What is one piece of advice you would give to a young lawyer starting their career?

“Be sure about what you want to achieve from your career and have a goal. Having a long term goal will make the long hours and hard work seem easier.”

What are some of the most common mistakes law graduates make when entering the job market? 

“One of my pet hates is a cover letter that just re-tells the CV. Why are you submitting two documents that say the same thing?!

This shows that you are inefficient, have nothing more to say and don’t know how to draft a letter. It’s a simple thing to get right but is so often done incorrectly.

CV drafting is also poor, generally. This isn’t surprising as most law graduates would never have had to draft a professional CV before. Interviewing skills is also a minefield of mistakes. But, as always, practice makes perfect.”

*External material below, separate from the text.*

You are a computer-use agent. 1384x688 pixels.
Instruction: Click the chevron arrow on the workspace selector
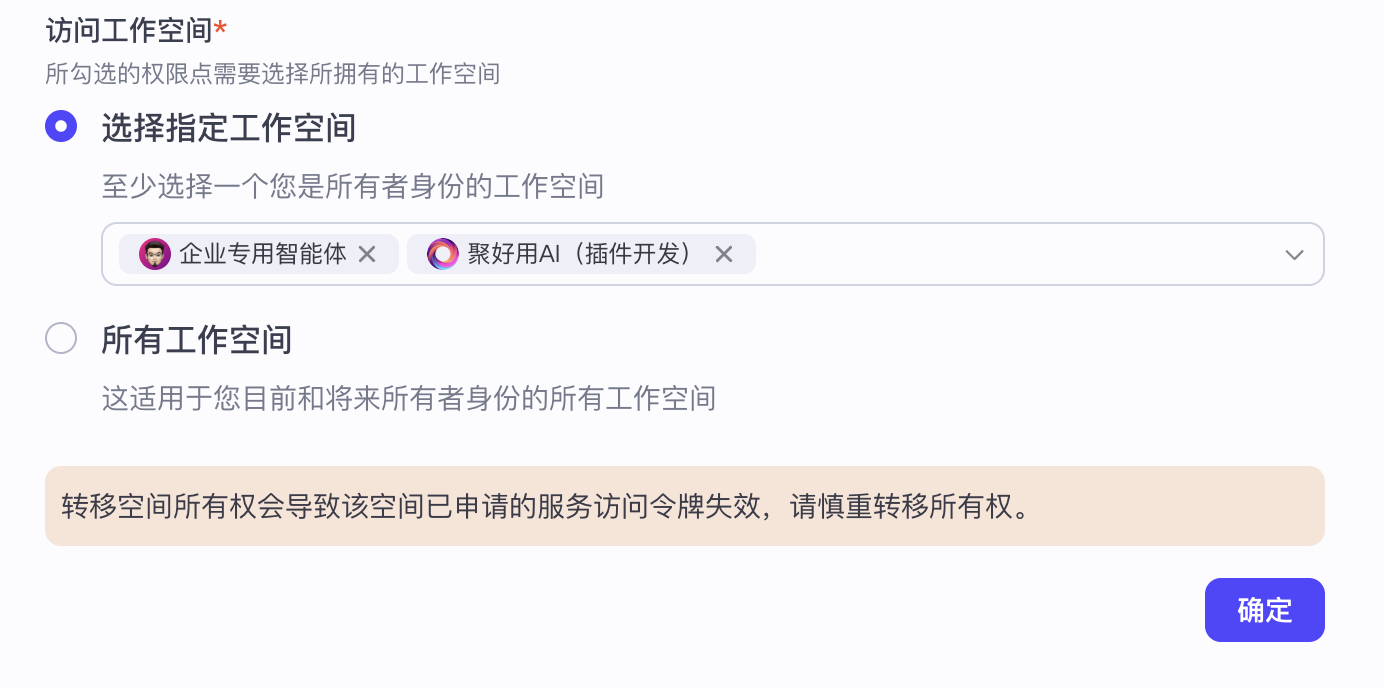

What has been the hardest aspect of launching your own business?

“Time. In any given day, you have 28 hours worth of activities to perform. Making that work is a challenge.”

What has been your greatest achievement?

“Helping our first set of students find roles and talking to them about careers. It was amazing to see the process work and get initial great feedback.”

Who, or what, inspires or drives you?

“I am fortunate to meet and work with some very inspirational people who want to do well in their career. They inspire me on a daily basis to do better for them.”

What is your ultimate dream that you would like to achieve through your work?

“Ultimately, if we can help educate and guide law students across the world in what is possible for them in their legal career then I would be happy.”

Where do you see yourself, or your business, in 5 years?

“I want to be able to help students move into roles on a global scale. Within 5 years, I would like to be able to help law students from Australia move to a position in London, or New York, and vice versa.”

Do you have a favourite expression, saying or philosophy?

“‘Everything will be ok in the end, if it’s not ok, then it’s not the end.’

I also heard this one from my girlfriend which I love in a work context:

‘Not my circus, not my monkeys.’”

What is the best piece of advice you have ever been given?

“Don’t be a dickhead. People generally want to like you, don’t give them an excuse not to.”

What helps you work at your best?

“Activities. I have a weird desire to do hard long distance events. I regularly do triathlons, and last year I did my first Ironman event. This year I competed an uphill triathlon event at Mt Kosciuszko and I am signed up to do the North Face 50 trail run soon as well as the New Zealand Coast to Coast next year.

I find having something to worry about outside of work tends to help me work better.”

What is your favourite legal series or movie?

“Suits – I love how unlike an actual law firm it is. I also loved a show called ‘Boston Legal’ although I watched that while going through law school in the UK.”